PROJECT: The Patterns of Displacement
Title: “The Patterns of Displacement in Context of Home”
Medium: UNHCR tent fabric, Paint, safety pins, wood frame, and HD video one channel.
Size: Dimensions variable,
Installation view at MARS Gallery & UTS Gallery, Australia, (L 400 cmx H 200 cm x W: 200 cm)
“The Patterns of Displacement” is an immersive social installation realized with the community of Arbat Refugee Camp, in the Kurdistan region of Iraq. Focusing on the plight of its youth, this ‘tent’ reveals the names of over 280 children whose identities are largely writ invisible, within a political landscape of ongoing international calamity. As an artwork of testimony, its nature (components in pieces that are put back together randomly each time it is displayed) is representative of a collective cultural body (refugees) with little control over their fate and mobility, reduced to a statistic. Rushdi Anwar reveals the dehumanizing reality of these people, his artwork a beacon of hope in increasing awareness of their fragile existence.
From September 2016 to February 2017, I worked in several refugee camps in the Kurdistan region of Iraq. I encountered refugees from a diversity of backgrounds (Yazidi, Christian, Shabak, Sunni, Kurdish, Arab, Syrian and other minorities).
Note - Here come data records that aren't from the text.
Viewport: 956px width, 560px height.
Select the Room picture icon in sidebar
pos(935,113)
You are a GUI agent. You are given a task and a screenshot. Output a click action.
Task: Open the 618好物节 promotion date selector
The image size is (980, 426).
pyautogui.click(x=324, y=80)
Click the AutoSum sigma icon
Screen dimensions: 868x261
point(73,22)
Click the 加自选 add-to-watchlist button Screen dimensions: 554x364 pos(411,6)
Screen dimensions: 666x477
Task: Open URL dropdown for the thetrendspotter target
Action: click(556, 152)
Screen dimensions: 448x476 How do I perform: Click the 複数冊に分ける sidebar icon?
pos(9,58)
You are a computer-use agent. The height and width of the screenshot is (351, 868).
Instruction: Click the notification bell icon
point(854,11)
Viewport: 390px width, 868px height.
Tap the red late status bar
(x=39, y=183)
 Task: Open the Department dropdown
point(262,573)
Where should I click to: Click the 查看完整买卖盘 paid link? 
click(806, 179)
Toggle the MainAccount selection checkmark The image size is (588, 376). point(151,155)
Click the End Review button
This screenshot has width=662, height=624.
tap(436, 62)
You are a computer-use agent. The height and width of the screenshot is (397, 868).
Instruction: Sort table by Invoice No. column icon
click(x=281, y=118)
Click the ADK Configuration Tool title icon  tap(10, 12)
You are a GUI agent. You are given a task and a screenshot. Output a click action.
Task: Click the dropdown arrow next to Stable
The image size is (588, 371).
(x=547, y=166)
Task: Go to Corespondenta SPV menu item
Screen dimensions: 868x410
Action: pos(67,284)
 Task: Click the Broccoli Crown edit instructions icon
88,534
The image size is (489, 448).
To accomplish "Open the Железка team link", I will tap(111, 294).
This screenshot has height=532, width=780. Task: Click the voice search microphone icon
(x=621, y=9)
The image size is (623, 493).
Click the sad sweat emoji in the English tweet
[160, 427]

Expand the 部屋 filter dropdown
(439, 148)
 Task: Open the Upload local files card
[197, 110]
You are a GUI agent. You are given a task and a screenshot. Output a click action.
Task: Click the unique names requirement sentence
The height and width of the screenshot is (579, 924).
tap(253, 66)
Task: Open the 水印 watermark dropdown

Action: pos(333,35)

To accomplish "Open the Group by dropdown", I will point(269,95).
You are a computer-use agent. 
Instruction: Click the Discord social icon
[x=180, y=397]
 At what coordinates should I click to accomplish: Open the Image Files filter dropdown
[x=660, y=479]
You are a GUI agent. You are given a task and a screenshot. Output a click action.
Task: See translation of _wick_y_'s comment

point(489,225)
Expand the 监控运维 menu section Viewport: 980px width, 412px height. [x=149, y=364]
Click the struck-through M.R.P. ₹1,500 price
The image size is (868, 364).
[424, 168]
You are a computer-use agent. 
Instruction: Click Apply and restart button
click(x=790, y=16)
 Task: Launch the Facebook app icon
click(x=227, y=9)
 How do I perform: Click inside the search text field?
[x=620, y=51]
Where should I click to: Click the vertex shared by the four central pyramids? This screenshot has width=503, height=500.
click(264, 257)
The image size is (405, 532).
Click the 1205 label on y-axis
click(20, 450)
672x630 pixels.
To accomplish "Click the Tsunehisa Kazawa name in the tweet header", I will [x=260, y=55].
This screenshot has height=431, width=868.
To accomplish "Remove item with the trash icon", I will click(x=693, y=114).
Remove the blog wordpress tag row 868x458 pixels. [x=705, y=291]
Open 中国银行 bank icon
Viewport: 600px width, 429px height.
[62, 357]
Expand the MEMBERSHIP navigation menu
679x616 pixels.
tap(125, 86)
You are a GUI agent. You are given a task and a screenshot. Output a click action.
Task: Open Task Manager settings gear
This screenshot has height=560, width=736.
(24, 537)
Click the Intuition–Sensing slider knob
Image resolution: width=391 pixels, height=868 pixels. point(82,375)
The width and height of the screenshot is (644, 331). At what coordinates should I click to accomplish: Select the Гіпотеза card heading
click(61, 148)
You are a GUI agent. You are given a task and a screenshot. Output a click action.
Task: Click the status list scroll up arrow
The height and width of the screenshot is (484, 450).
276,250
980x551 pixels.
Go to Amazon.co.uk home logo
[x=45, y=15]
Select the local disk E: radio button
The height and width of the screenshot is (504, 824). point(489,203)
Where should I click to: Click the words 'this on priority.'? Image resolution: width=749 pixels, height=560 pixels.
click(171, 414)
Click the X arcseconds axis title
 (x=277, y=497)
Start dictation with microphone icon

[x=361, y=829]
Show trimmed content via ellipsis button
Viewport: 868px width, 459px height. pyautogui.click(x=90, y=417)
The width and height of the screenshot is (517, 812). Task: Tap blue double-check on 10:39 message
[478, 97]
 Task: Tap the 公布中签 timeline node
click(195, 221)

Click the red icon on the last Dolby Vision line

The projects that I produced within the camps focused on the daily living conditions of the refugees.
For “The Patterns of Displacement”, I used a discarded official UNHCR (United Nations High Commissioner for Refugees) refugee tent that I found in Arbat refugee camp. The tent is a common object in everyday life and marks a place of family gathering and living in the camp. A refugee tailor who lived in the camp cut this tent into 285 pieces. On each piece at least one name appears. These are the hand-written names (in Kurdish and Arabic) of children who live, and attend the camp school, in this camp. These pieces of tent are joined together by safety pins, stretched over a wooden frame that returns this material to its original form – a rectangular tent. The audience is invited to walk in to this tent; at its rear is a single channel television with a twenty-minute video showing the production process of making the work. The ambient sound that emits from this video shares the sounds of children talking excitedly about how to write, of people in the background praying or children kicking balls in the dirt. Most of the youth have been in the camp for two to eight years and have been through serious trauma. They hoped for many things, but there is not much for them there.
This project has been assisted by the Australian Government through the Australia Council for the Arts, its arts funding and advisory body. It has also been supported by the Victorian Government through Creative Victoria.